Voici donc cette perte irrémédiable, ce fracas, cette catastrophe. Cet enfant blessé ne va jamais pouvoir effacer cela. Pour vivre, il devra trouver obligatoirement un autre milieu que l'originaire, il va devoir réussir une véritable métamorphose adaptative, ce qui ne sera possible, Boris Cyrulnik nous le dit avec de nombreux cas à l'appui, que si le contexte d'accueil lui tend la main mais pas comme Psychozorro qui a tout intérêt à ce qu'il reste une victime en puissance pour justifier sa position de Psychozorro.

Tout se passe comme si ce résilient, comme Boris Cyrulnik appelait cet enfant blessé qui s'avère après de nombreuses années triomphant de ses malheurs, devait avant tout ne pas se présenter comme une victime, comme s'il savait qu'il fallait taire cela pour pouvoir s'adapter au nouveau contexte, comme s'il savait que dans tout milieu on donne des coups de bec au plus faible pour l'éliminer.

Le futur résilient, s'il a la chance d'émigrer dans un milieu dans lequel, à cause des mains tendues, à cause de quelques personnes généreuses, il lui semble qu'il pourra s'adapter en obéissant par exemple à un critère d'appartenance, commence toujours par se cliver. Boris Cyrulnik insiste sur ce clivage, à partir duquel il y a une partie du Moi parfaitement bien adaptée au nouveau milieu social, et une partie du Moi toujours secrète, ne se manifestant dans le meilleur des cas que par surprise.

Boris Cyrulnik nous parle dans son livre de cet oxymoron intérieur, de ce contraste entre le malheur extrême qui a atteint l'enfant (et l'enfant qui restera dans l'homme adulte) et la merveilleuse réussite qui se constate après coup, mais ce quelque chose de merveilleux s'est sans doute très vite présenté à l'enfant terriblement malheureux sous l'aspect d'un contexte nouveau réparateur, accueillant, cette fameuse main tendue qui lui a fait tout de suite penser que rien n'était quand même perdu.
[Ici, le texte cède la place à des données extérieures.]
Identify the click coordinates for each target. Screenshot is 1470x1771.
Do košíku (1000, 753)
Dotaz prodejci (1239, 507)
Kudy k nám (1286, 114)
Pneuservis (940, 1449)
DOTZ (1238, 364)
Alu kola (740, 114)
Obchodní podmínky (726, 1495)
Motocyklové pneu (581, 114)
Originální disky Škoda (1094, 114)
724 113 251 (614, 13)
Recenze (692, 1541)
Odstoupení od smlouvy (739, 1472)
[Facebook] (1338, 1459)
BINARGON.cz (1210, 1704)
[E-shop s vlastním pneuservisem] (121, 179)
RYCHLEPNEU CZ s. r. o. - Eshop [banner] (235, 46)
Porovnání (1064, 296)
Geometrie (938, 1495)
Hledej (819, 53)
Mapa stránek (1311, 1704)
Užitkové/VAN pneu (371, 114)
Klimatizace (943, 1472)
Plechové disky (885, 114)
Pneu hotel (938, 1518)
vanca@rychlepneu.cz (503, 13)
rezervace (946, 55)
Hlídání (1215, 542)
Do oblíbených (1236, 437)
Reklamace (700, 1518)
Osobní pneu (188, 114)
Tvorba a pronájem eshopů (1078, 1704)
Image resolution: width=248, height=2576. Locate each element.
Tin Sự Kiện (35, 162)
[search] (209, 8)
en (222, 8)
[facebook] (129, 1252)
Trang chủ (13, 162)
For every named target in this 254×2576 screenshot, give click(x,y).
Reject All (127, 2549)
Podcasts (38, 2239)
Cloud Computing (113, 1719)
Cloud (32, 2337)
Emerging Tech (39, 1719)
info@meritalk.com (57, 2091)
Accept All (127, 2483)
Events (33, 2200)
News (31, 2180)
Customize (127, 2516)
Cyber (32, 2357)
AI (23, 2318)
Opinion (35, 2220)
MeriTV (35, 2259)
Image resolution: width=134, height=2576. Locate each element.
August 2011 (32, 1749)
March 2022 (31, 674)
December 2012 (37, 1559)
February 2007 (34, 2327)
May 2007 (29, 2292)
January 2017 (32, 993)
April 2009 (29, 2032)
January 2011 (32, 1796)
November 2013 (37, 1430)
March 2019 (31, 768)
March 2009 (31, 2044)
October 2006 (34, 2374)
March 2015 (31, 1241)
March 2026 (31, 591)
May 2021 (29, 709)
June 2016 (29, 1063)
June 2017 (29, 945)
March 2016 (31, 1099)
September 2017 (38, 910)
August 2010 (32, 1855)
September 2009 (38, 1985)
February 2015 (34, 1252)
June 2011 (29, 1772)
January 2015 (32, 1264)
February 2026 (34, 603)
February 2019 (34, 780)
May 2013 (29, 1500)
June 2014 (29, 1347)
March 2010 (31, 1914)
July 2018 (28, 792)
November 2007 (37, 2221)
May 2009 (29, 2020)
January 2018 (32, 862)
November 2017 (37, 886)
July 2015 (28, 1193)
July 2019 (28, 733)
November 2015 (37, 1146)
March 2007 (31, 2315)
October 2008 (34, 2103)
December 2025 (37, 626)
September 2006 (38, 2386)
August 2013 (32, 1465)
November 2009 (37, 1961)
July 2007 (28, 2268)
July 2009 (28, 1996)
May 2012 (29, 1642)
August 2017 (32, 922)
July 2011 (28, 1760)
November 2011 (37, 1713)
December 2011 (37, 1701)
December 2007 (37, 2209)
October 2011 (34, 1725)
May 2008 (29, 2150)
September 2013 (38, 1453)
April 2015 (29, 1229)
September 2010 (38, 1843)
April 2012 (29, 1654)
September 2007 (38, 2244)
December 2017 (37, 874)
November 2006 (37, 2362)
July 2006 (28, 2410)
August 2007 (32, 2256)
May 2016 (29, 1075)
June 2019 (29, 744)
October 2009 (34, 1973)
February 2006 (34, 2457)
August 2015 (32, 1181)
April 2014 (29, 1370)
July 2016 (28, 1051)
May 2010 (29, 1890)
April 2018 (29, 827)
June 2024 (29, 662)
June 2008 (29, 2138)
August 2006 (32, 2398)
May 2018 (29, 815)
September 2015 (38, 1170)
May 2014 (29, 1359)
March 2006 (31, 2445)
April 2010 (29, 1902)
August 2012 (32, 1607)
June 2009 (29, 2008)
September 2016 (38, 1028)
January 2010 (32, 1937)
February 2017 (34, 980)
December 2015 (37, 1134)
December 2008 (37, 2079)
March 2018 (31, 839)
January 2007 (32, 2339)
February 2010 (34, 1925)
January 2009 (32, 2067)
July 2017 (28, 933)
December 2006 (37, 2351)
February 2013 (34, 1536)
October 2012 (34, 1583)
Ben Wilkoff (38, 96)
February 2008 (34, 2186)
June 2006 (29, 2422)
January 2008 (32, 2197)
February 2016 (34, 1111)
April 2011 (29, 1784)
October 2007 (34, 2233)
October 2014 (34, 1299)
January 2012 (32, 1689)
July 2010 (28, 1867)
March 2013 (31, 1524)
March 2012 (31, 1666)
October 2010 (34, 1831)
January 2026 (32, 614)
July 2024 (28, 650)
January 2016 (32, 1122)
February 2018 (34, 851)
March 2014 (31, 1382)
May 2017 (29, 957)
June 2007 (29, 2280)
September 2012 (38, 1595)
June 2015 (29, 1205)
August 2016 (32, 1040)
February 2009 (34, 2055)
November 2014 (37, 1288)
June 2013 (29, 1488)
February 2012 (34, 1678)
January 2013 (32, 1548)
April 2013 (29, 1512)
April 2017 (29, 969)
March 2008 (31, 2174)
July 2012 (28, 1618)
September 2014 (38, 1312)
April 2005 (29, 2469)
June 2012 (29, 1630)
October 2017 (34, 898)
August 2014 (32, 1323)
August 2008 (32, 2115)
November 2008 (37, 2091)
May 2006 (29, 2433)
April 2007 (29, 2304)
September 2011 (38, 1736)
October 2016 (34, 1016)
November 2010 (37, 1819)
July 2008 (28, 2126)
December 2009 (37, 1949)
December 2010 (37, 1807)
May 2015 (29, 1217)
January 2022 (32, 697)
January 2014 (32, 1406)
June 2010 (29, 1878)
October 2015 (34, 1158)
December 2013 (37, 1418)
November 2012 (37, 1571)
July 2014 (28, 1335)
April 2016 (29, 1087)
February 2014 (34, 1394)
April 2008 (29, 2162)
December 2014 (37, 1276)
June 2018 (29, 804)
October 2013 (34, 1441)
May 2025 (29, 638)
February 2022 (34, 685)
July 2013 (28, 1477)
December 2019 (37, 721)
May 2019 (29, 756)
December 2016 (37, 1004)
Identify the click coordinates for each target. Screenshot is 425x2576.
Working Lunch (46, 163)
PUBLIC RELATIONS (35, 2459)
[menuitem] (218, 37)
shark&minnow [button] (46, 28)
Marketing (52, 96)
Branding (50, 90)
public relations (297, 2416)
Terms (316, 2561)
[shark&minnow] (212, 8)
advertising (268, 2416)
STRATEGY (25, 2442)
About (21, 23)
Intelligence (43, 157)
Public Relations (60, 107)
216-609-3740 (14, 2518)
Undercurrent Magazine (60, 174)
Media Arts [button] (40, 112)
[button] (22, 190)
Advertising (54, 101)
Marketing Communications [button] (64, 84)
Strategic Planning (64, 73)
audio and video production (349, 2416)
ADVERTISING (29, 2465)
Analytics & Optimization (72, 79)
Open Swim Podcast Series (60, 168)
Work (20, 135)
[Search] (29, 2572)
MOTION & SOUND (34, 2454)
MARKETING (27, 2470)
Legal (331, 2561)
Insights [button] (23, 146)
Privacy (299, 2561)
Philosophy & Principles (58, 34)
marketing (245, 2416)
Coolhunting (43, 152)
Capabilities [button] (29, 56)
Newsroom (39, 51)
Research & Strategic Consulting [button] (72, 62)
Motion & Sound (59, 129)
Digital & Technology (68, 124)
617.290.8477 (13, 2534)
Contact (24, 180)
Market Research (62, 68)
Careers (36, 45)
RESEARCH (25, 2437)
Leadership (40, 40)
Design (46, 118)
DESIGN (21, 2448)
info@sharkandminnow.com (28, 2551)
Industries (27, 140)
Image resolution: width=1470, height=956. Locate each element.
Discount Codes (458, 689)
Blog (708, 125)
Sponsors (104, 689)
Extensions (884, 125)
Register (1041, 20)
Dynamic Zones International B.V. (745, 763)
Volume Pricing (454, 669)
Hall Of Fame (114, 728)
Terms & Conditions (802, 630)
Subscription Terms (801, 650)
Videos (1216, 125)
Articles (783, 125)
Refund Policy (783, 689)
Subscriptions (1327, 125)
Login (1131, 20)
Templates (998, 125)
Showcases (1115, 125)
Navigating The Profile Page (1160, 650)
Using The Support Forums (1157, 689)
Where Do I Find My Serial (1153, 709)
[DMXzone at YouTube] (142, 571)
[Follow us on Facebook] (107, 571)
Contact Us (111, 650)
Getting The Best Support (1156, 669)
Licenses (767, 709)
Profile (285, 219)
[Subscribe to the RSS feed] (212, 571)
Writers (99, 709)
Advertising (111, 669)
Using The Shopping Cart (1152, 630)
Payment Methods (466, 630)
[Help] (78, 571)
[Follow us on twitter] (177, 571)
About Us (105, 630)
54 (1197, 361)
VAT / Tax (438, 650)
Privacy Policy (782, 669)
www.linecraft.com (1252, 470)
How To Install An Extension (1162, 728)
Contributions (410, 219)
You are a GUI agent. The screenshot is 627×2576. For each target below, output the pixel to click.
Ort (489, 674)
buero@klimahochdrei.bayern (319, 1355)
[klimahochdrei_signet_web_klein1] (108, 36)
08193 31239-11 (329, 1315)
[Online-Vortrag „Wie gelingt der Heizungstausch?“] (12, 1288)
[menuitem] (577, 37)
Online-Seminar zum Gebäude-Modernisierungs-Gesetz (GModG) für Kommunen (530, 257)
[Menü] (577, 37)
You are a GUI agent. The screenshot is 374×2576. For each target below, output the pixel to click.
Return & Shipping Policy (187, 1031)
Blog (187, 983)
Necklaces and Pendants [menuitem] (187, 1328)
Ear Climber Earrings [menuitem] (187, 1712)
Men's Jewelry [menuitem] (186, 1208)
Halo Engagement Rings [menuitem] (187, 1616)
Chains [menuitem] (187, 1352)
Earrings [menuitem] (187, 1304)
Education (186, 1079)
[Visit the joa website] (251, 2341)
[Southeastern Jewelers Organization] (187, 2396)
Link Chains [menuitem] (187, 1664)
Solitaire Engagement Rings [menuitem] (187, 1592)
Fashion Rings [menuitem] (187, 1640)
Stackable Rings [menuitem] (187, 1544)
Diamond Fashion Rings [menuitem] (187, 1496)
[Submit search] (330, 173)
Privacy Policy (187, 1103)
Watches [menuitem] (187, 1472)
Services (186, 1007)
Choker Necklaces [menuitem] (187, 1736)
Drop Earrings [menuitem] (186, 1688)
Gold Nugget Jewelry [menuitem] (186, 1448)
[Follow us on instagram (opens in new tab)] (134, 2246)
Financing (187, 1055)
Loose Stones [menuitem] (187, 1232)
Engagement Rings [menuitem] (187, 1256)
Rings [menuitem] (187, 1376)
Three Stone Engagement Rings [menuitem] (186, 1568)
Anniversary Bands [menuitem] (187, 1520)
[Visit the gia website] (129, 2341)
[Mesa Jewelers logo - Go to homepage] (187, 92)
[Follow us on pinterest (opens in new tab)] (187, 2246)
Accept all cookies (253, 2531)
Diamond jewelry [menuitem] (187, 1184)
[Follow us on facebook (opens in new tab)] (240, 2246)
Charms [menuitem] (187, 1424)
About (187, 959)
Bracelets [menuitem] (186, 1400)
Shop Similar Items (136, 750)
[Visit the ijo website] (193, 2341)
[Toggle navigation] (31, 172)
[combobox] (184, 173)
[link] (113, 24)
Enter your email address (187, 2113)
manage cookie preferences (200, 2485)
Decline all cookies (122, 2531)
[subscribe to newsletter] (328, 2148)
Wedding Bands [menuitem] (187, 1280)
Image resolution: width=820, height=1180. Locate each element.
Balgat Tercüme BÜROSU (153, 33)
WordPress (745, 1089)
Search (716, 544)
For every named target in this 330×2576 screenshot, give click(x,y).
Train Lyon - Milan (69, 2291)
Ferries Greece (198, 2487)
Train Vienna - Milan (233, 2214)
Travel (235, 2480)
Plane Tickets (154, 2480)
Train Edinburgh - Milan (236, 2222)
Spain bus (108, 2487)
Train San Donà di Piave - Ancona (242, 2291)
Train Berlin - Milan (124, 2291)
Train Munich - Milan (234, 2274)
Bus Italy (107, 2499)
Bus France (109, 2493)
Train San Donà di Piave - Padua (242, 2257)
Voici l'oxymore intérieur: un merveilleux malheur!

Un malheur, insiste à l'écrire Boris Cyrulnik, n'est évidemment jamais merveilleux. Et la résilience, le fait de s'en être sorti, beaucoup plus tard, pour l'enfant blessé, n'excuse en rien l'agresseur. Le résilient n'est pas du tout invulnérable. Au contraire.

S'en sortir implique deux choses indispensables. Bien sûr le contexte d'accueil, absolument vital. Un contexte d'accueil pourtant toujours bancal, avec ses préjugés, son discours moral et culturel, ses mécanismes de défense, ses stratégies politiques, et l'enfant blessé devra s'adapter, pas d'autre choix. Il devra avoir l'intelligence aiguë de la différence affective et culturelle entre ce nouveau milieu et son milieu d'origine détruit par le traumatisme. L'enfant blessé, dans ce nouveau contexte vital pour lui, qui s'ouvre pour lui, devra s'adapter par un intense travail intellectuel. Premier processus de défense: le clivage. Puis, l'intellectualisation, processus d'adaptation pour appartenir au nouveau groupe, tricotage indispensable, comme pour créer un nouveau placenta vital. Puis les rêves, vitaux aussi pour ces résilients tout ce temps.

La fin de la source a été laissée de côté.